Saturday, November 12, 2016



Sen. Tom Cotton: President Trump and Republican Congress will begin new policy of resolve toward Tehran







WASHINGTON-Wall Street Journal, 11 Nov. 2016- Donald Trump as president will be positioned to swiftly pull the U.S. out of the Obama administration’s landmark nuclear agreement with Iran, as he suggested during his campaign…
Tehran has been found to have briefly violated its pledges twice since the deal was reached in mid-2015, according to U.S. and European officials. Yet international commitment to the agreement remains strong, and the parties who negotiated it—China, Russia, France, Germany, the U.K. and the U.S.—have pledged to promote it…
 “The agreement is valid only as long as all parties uphold it,” State Department spokesman Mark Toner said Wednesday.
On Wednesday, the United Nations ’ nuclear watchdog, the International Atomic Energy Agency, reported that Iran was in violation of one term of the nuclear deal, said U.S. and European officials…
Specifically, Tehran had accumulated an excess of heavy water, a key material for a nuclear-weapons program, in recent weeks, the IAEA concluded.
This marked the second time Iran was in excess of its heavy water commitment, U.S. and European officials said. 
Republicans said the Trump administration won’t make such concessions to Iran.
  “It’s no surprise that Iran is once again testing the limits of the nuclear deal to see what it can get away with,” said Sen.

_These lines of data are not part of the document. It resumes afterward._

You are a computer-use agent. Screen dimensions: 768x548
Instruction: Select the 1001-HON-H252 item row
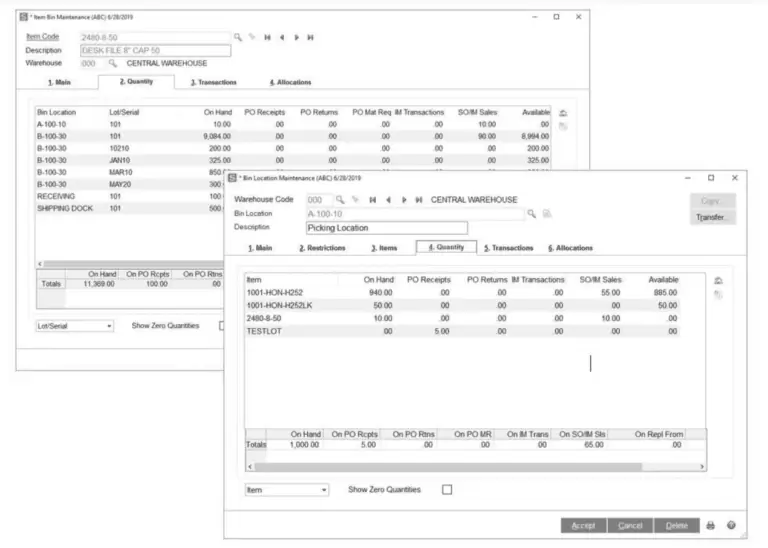(275, 292)
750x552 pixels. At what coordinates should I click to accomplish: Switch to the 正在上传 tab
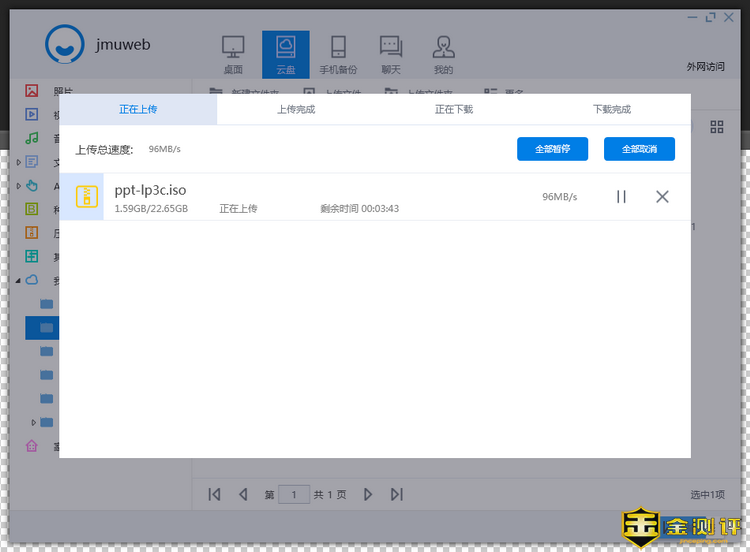click(138, 109)
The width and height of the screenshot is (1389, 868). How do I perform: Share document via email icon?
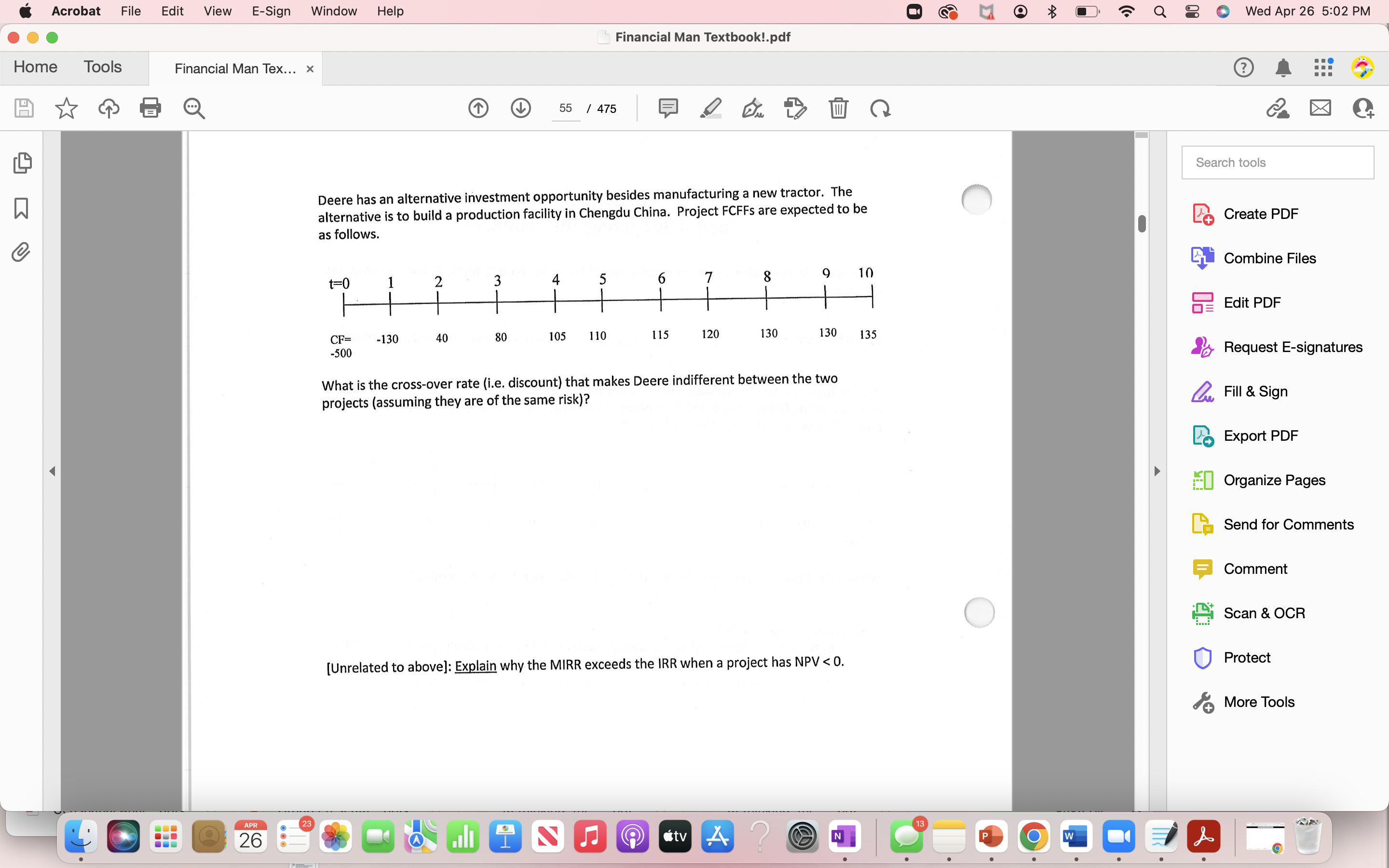(x=1320, y=108)
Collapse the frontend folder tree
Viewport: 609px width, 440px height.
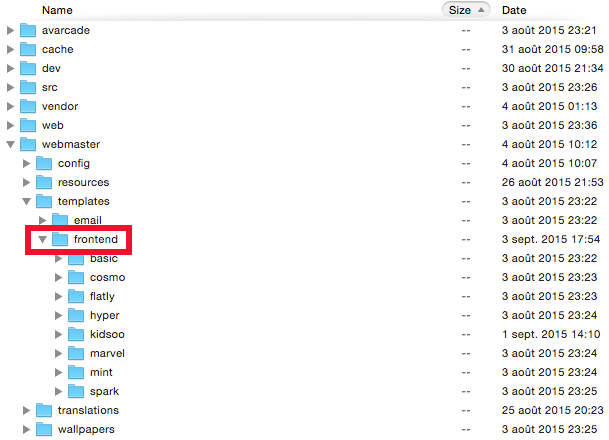42,240
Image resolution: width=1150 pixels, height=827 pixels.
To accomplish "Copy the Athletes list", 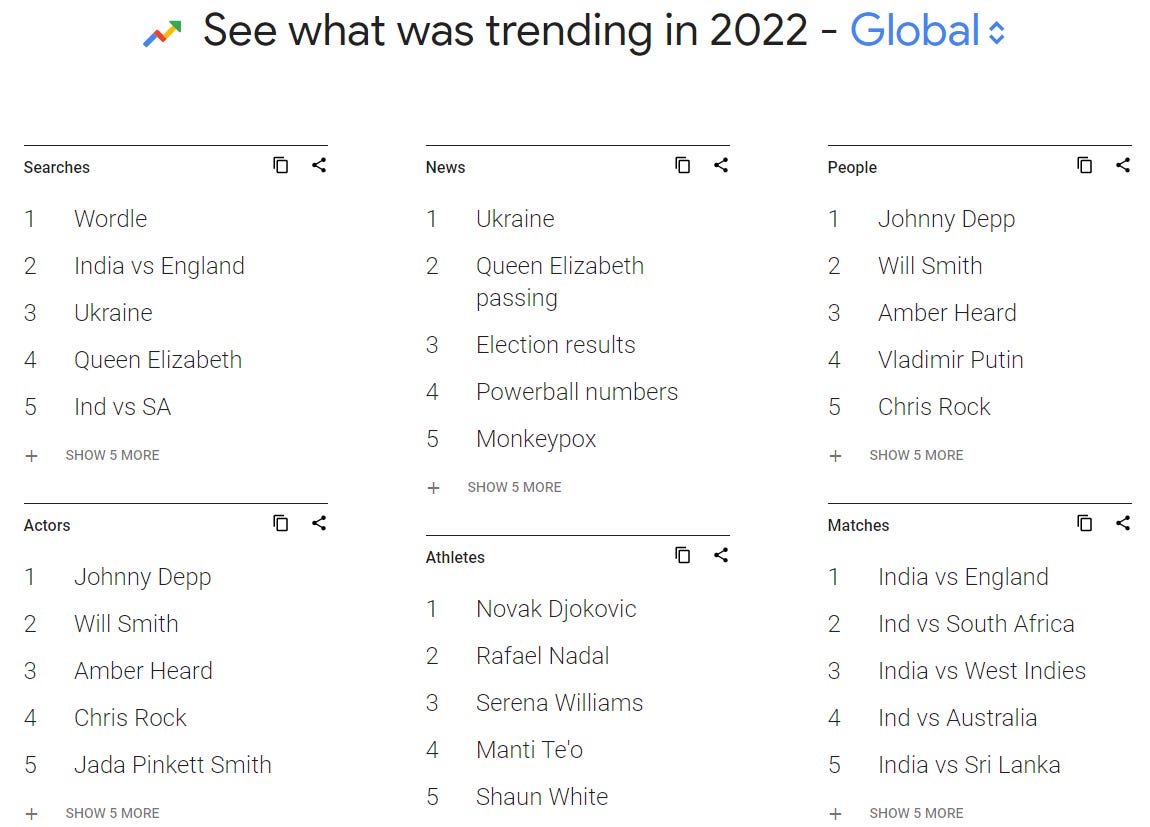I will (683, 556).
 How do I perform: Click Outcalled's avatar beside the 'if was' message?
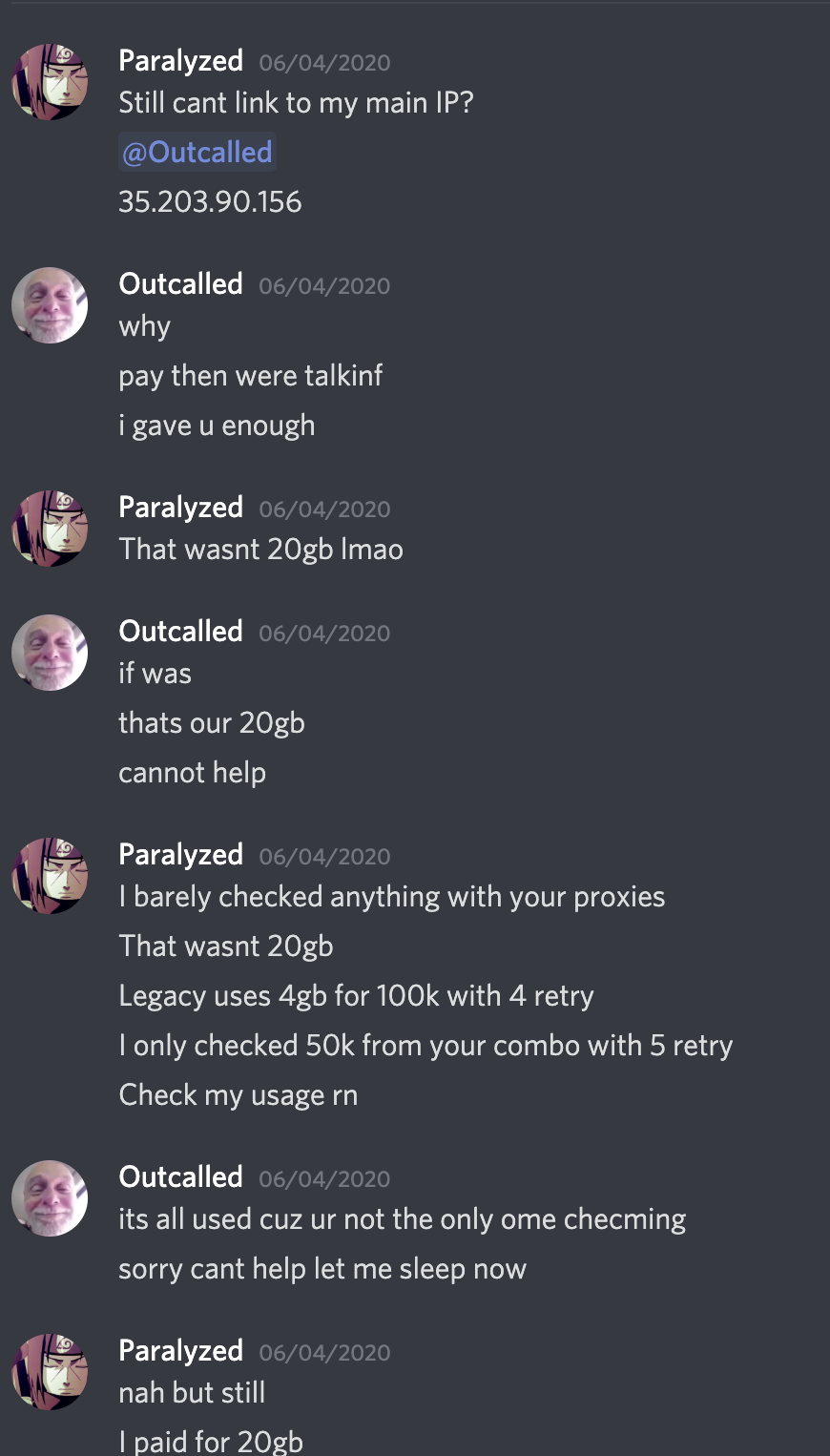[x=50, y=653]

Tom Cotton of Arkansas. “In January, a President Trump and a Republican Congress will begin a new policy of resolve toward Iran’s ayatollahs.”
The Trump administration could point to issues such as heavy-water accumulation and ballistic-missile tests to argue to other nations that Iran isn’t in compliance. Some aides to Mr. Trump have suggested tougher U.S. enforcement of Iran’s commitments would force Tehran itself to pull out.
Iran has much to gain from keeping the deal alive, and has complained that the U.S. hasn’t done enough to help it reap economic gains from the agreement. Tehran has said the U.S. has been slow to lift sanctions and encourage other countries to invest in Iran.
Mr. Trump and other Republicans, however, have expressed little interest in aiding Iran’s reintegration into the global economy. And they have instead vowed to constrain Iran’s influence in its region.
“On top of Iran’s illicit development of ballistic missiles, its hostage-taking, and its regional aggression, this latest violation is another sign that Iran has been emboldened by President Obama’s concessions and weakness,” Mr. Cotton said.